Arno Brok: rooms burgemeester in calvinistisch Dordt
Hij is overtuigd rooms-katholiek, maar op zondagmiddag kerkt VVD-burgemeester Arno Brok geregeld bij calvinistische broeders. „Ik verkeer in de gezegende omstandigheid dat ik bij het ouder worden het geluk van geloofsgroei mag ervaren.”
Achter de glazen deuren van de wandkast in de burgemeesterskamer prijken drie kunstzinnige afbeeldingen van Maria. Voor burgemeester Arnoud Adrianus Maria Brok is ze de grootste vrouw aller tijden.
Welke betekenis heeft Maria voor u persoonlijk?
„Als moeder van Jezus is zij ongelooflijk belangrijk in onze kerk en ook voor mij. Niet dat we Maria aanbidden, dat is een groot misverstand bij protestanten. Wij bidden tót Maria, om via haar tot haar Zoon te komen. „Wees gegroet, Maria, vol van genade, de Heer is met u. Gij zijt de gezegende onder de vrouwen, en gezegend is Jezus, de Vrucht van uw schoot. Heilige Maria, Moeder van God, bid voor ons, zondaars, nu en in het uur van onze dood. Amen.” Dat gebed bid ik iedere dag. Je geeft Maria daarmee de plaats die haar toekomt.”
Wat brengt zo’n overtuigde rooms-katholiek ertoe om te solliciteren naar de burgemeesterspost in de meest calvinistische stad van Nederland?
„Mijn voorganger en ik hebben grappend weleens tegen elkaar gezegd: Het moet de besturing van Onze-Lieve-Heer Zelf zijn geweest dat hier twee keer achter elkaar een belijdende rooms-katholiek burgemeester werd.
Ik had het als burgemeester van Sneek prima naar mijn zin, maar op een gegeven moment is het goed om wat anders te gaan doen.

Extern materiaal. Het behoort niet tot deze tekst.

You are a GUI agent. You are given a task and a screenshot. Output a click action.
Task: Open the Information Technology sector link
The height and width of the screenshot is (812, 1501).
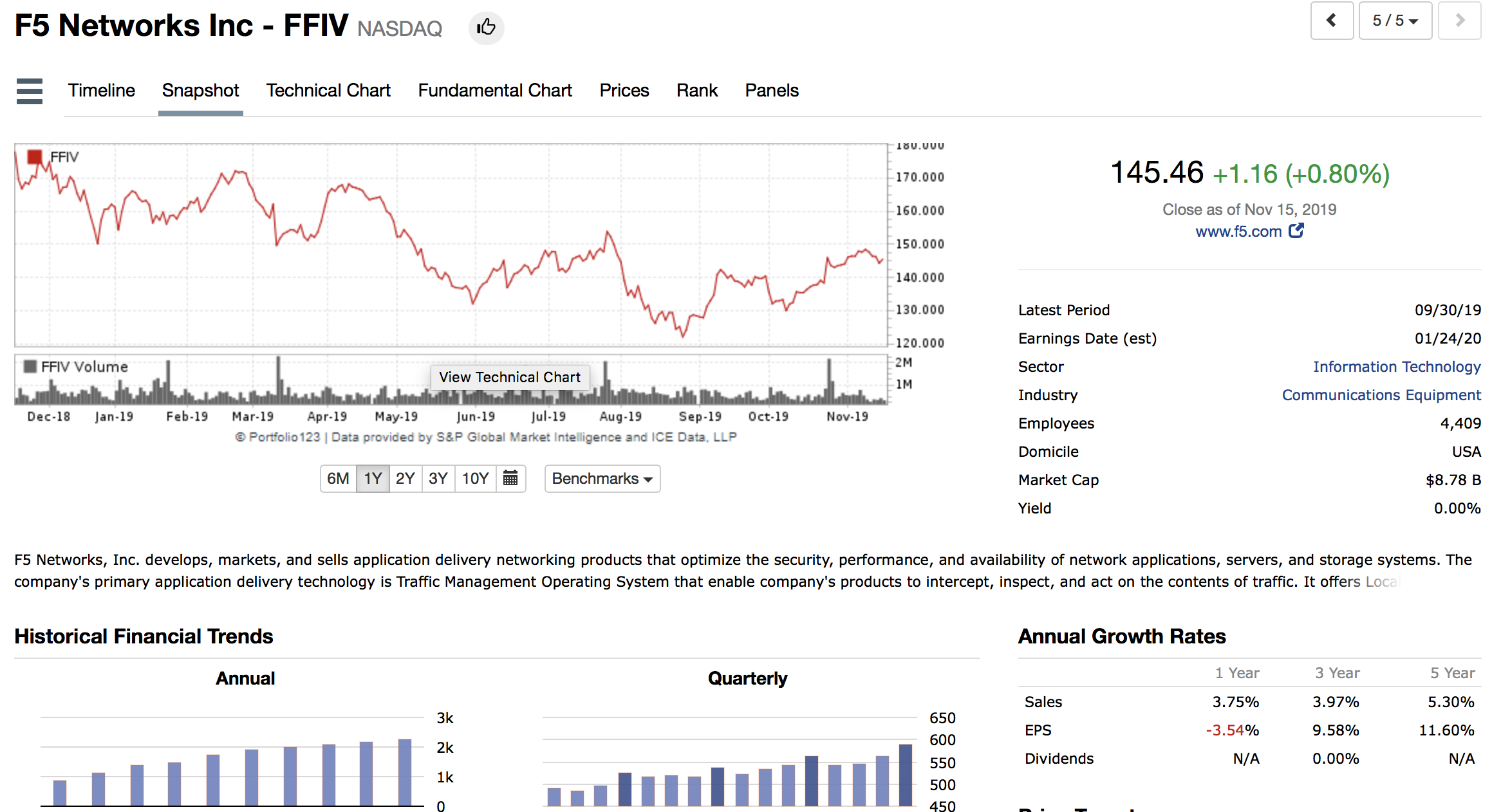[x=1397, y=367]
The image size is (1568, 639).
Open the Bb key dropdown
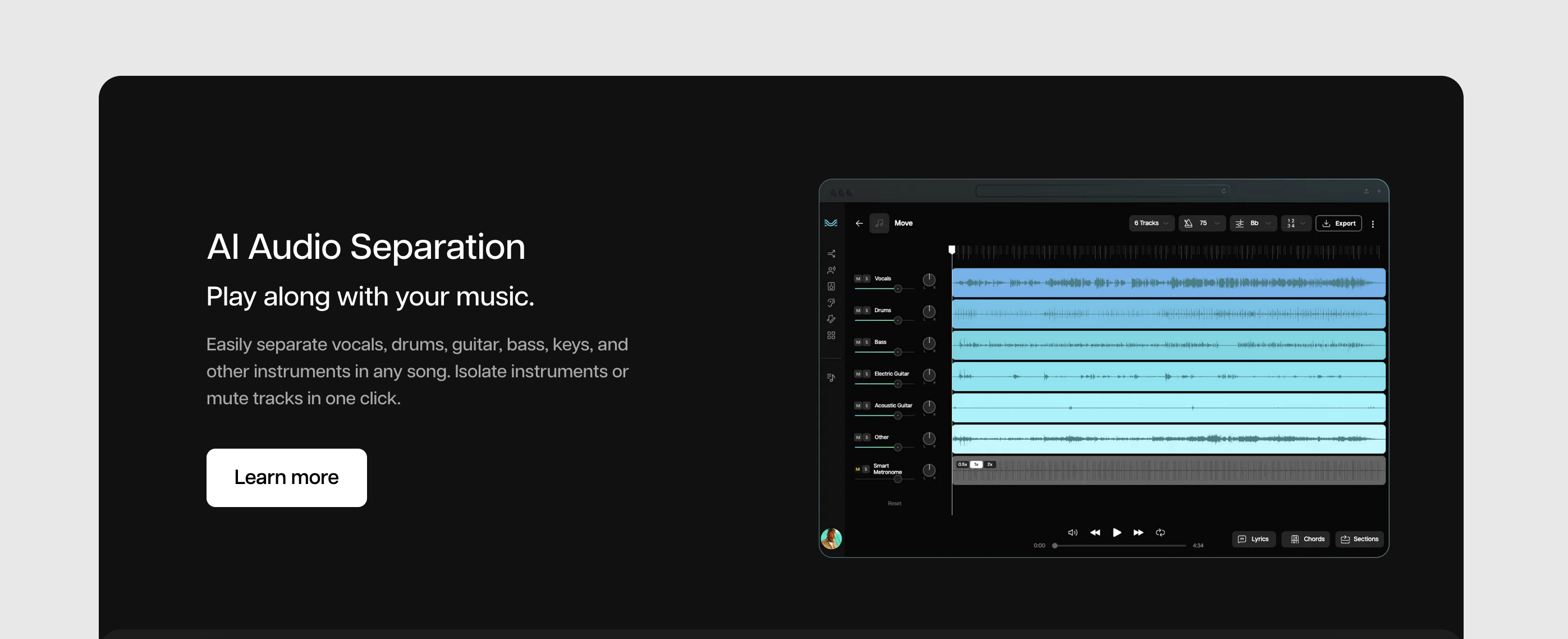(x=1253, y=223)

Toen er hier een vacature kwam door de pensionering van de heer Bandell dacht ik: Áls ik dan Friesland uit moet, is Dordrecht wellicht een goed alternatief. Ik kende deze stad vanuit mijn jeugd en had er positieve gevoelens bij.”
Na uw komst vereerde u zo’n beetje alle kerken in uw gemeente met een bezoek. Waarom?
„In de Drechtsteden is het calvinisme zozeer verweven met de maatschappij dat het voor een burgemeester een vereiste is om predikanten en kerkelijke gemeenten te leren kennen. Daarnaast was er een persoonlijk motief. Ik vind het oprecht fascinerend om te zien hoe andere christenen hun geloofsbeleving uiten. Dat raakt me ook.”
Het was waarschijnlijk uw eerste kennismaking met het behoudend gereformeerde protestantisme.
„Zeker niet. Mijn beste vriend is hersteld hervormd, een nu rooms-katholieke zwager was christelijk gereformeerd, een van mijn meest dierbare vriendinnen is gereformeerd vrijgemaakt. Vooral met haar sprak ik veel over het geloof, waarbij geen thema werd geschuwd. Ik verdedigde met vuur de rooms-katholieke dogma’s en zag het als een enorme omissie bij de vrijgemaakten dat ze geen oog hadden voor de betekenis van de apostolische opvolging. Naarmate je ouder wordt, krijg je meer oog voor dat wat je gemeenschappelijk hebt. Onder christenen van alle denominaties bespeur ik een enorme honger naar verbinding.”
Is het christelijk geloof voor u van jongs af belangrijk geweest?
„Ja, we zijn bewust rooms-katholiek opgevoed. Ik verkeer daarbij in de gezegende omstandigheid dat ik bij het ouder worden het geluk van geloofsgroei mag ervaren.”
In protestantse kerken met een bevindelijk karakter speelt de vraag rond de toe-eigening van het heil een grote rol: is de zaligheid ook voor mij?
„In deze vorm is die vraag rooms-katholieken vreemd, al belijden ook wij de uitverkiezing. Het zou te gek voor woorden zijn om als rooms-katholiek te veronderstellen dat je vanzelfsprekend door de hemelpoort mag, maar de beleving van het geloof en de betekenis ervan voor wat na het leven volgt, zijn totaal anders. Er zijn niet zo veel angsten in het rooms-katholicisme, omdat wij wat leniger met de dingen omgaan.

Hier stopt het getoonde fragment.